§ **The tasks**:
• a. Print the passage of the Noldor curse thread between "## Hama (Mar" and "the Undying lands.", inclusive, with every word unchanged.
• b. Continue the forum thread on the curse of the Noldor, starting right after its final sentence.

** START Source extract **

# Why the Curse?



## Eonwe (Mar 6, 2002)

Why curse the Noldor?

I mean Feanor was leading everyone with his voice, they slew the Teleri at Alqualonde, a few Noldor wanted to leave to ME to make their own realms, but overall...

Why did the Valar do it?

1) The Valar are searching for Morgoth yet never take action against him until the end of the 1st Age

2) They curse the house of Fingolfin the same as the house of Feanor, even though the elves of the house of Fingolfin fought against the Teleri not knowing the house of Feanor started it all

3) Feanor again betrays his kin by grabbing the boats and leaving the rest of the Noldor to cross the ice of Helcaraxe just like Yukon Cornelius

4) Morgoth and Ungoilant's drunken vandalism against the trees was what started everything

Why couldn't they have asked for repentance from the house of Feanor only, gave passage to the elves back to ME who wanted to go (they brought them there why not a return ticket), kicked Morgoth's butt sooner, I mean come on! Fingolfin rides alone against Morgoth and they just sit there on Tanquentil?


----------



## Hama (Mar 7, 2002)

I am not sure I understand the poll, so I haven't voted. But in reply to your post, I came up with the following:
1) They cursed the house of Fingolfin because although they did not mean it, they let loose the flow of blood in the Undying lands.
2) The Noldor were rebeling against the authority and power of the Valar, so the last thing the valar wanted to do was help them to do this by sending them to the Hither lands.

** END Source extract **
** START Record set **

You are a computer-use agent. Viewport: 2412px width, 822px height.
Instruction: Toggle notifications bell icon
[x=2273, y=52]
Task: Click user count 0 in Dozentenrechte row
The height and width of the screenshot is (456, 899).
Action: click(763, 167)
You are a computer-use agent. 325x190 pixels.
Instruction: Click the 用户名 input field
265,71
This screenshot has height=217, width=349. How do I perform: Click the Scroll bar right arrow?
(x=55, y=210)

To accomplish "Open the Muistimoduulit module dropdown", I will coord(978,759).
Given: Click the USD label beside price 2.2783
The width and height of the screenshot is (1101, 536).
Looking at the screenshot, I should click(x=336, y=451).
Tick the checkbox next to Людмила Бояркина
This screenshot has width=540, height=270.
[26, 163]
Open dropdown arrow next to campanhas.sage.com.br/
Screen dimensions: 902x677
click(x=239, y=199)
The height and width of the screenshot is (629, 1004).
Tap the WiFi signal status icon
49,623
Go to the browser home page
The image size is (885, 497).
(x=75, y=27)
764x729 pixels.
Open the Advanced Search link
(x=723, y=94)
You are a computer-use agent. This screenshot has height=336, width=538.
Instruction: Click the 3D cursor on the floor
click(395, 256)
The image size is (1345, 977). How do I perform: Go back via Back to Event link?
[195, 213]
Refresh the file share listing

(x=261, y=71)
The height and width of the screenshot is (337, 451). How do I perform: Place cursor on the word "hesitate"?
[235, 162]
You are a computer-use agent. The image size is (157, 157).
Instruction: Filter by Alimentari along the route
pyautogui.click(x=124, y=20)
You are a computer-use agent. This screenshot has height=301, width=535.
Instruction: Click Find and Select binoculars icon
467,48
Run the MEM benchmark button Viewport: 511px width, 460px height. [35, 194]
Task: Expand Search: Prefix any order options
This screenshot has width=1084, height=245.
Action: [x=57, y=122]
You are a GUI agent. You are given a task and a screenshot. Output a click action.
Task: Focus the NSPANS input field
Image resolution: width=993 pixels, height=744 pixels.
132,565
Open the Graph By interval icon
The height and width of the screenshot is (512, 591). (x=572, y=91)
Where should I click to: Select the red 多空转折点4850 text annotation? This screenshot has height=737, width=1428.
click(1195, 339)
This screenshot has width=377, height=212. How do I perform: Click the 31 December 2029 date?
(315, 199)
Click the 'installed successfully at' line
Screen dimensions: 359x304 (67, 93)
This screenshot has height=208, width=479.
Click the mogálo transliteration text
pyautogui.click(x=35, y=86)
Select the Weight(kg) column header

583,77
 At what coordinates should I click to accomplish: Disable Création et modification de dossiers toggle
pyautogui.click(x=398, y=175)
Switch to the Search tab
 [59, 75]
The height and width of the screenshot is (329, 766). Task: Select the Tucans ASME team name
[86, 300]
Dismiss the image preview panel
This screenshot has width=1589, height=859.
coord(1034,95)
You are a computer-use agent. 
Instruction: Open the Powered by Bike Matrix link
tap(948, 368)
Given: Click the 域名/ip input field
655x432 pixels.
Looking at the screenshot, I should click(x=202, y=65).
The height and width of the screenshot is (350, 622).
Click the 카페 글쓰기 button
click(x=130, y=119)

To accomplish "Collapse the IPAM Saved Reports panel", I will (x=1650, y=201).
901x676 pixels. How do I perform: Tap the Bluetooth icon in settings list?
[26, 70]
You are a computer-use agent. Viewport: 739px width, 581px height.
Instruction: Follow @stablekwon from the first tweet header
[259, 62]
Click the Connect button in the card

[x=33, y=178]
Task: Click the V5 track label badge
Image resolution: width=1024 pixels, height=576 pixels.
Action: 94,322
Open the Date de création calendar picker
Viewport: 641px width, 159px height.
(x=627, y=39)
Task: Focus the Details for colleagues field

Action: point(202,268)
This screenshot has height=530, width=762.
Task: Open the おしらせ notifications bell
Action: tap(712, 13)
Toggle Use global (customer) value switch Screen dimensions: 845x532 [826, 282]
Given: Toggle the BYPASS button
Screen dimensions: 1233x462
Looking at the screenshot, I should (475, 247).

** END Record set **

§ **Results of the tasks**:
• a.
## Hama (Mar 7, 2002)

I am not sure I understand the poll, so I haven't voted. But in reply to your post, I came up with the following:
1) They cursed the house of Fingolfin because although they did not mean it, they let loose the flow of blood in the Undying lands.

• b.
3) Morgoth did kill the trees, but the Valar cunningly replaced them with the sun and the moon. There was no longer a reason to risk death and wage war on Morgoth. He was minding his own business in Angband and the Valar minded their own in Valinor.
And lastly, had they gone to war so quickly against Melkor, it would not have made such good reading.


----------



## Mormegil (Mar 7, 2002)

I think it's out of order how the Sindarin Elves, The Dwarves and the Edain of Beleriand were drawn into the doom of the Noldor. They had nothing to do with any of the Kinslaying etc. but were treated the same as the Noldor by the Valar.

Poor Turin .


----------



## Eonwe (Mar 7, 2002)

and as soon as Thingol demanded a Silmaril, he got hooked too.

Anybody have the quote of what Manwe says when he hears what Feanor's reply is to the summons he gives? This is just before they all start to leave.


----------



## baraka (Mar 7, 2002)

> And it was told by the Vanyar who held vigil with the Valar that when the messengers declared to Manwë the answers of Fëanor to his heralds, Manwë wept and bowed his head. But at that last word of Fëanor: that at the least the Noldor should do deeds to live in song for ever, he raised his head, as one that hears a voice far off, and he said: 'So shall it be! Dear-bought those songs shall be accounted, and yet shall be well-bought. For the price could be no other. Thus even as Eru spoke to us shall beauty not before conceived be brought into Eä, and evil yet be good to have been.'


----------



## baraka (Mar 7, 2002)

Although i think that Fëanor was the best elf ever, i think that the punishment of the Valar was fair.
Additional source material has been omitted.